Each line of the material that includes the string "height" counts once; report the total and nothing further.

*** Entries supplied Section Begins ***

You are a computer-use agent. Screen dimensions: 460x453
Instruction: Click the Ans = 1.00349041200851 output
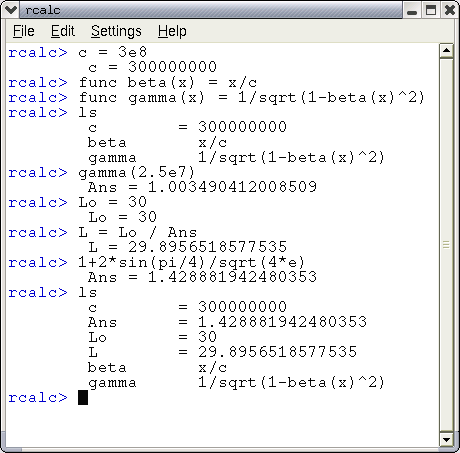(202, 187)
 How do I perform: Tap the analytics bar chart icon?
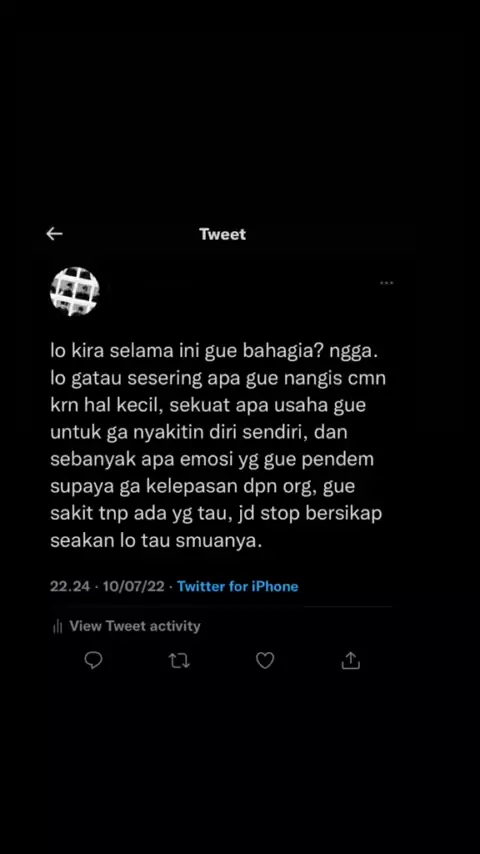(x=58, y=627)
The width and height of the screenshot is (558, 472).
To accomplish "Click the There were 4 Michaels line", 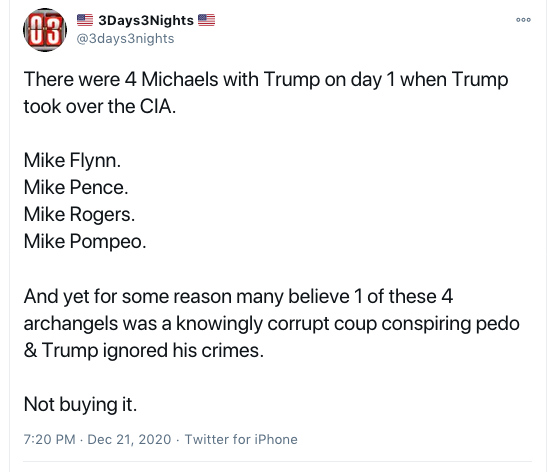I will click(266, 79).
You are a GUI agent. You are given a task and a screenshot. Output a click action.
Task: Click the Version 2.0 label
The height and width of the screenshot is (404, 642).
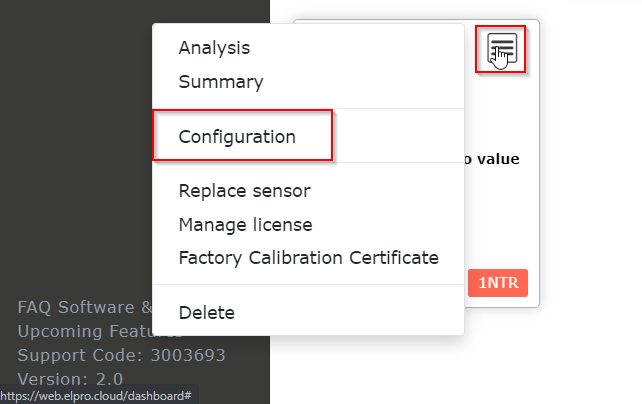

*** Entries supplied Section Ends ***

→ Problem solution
2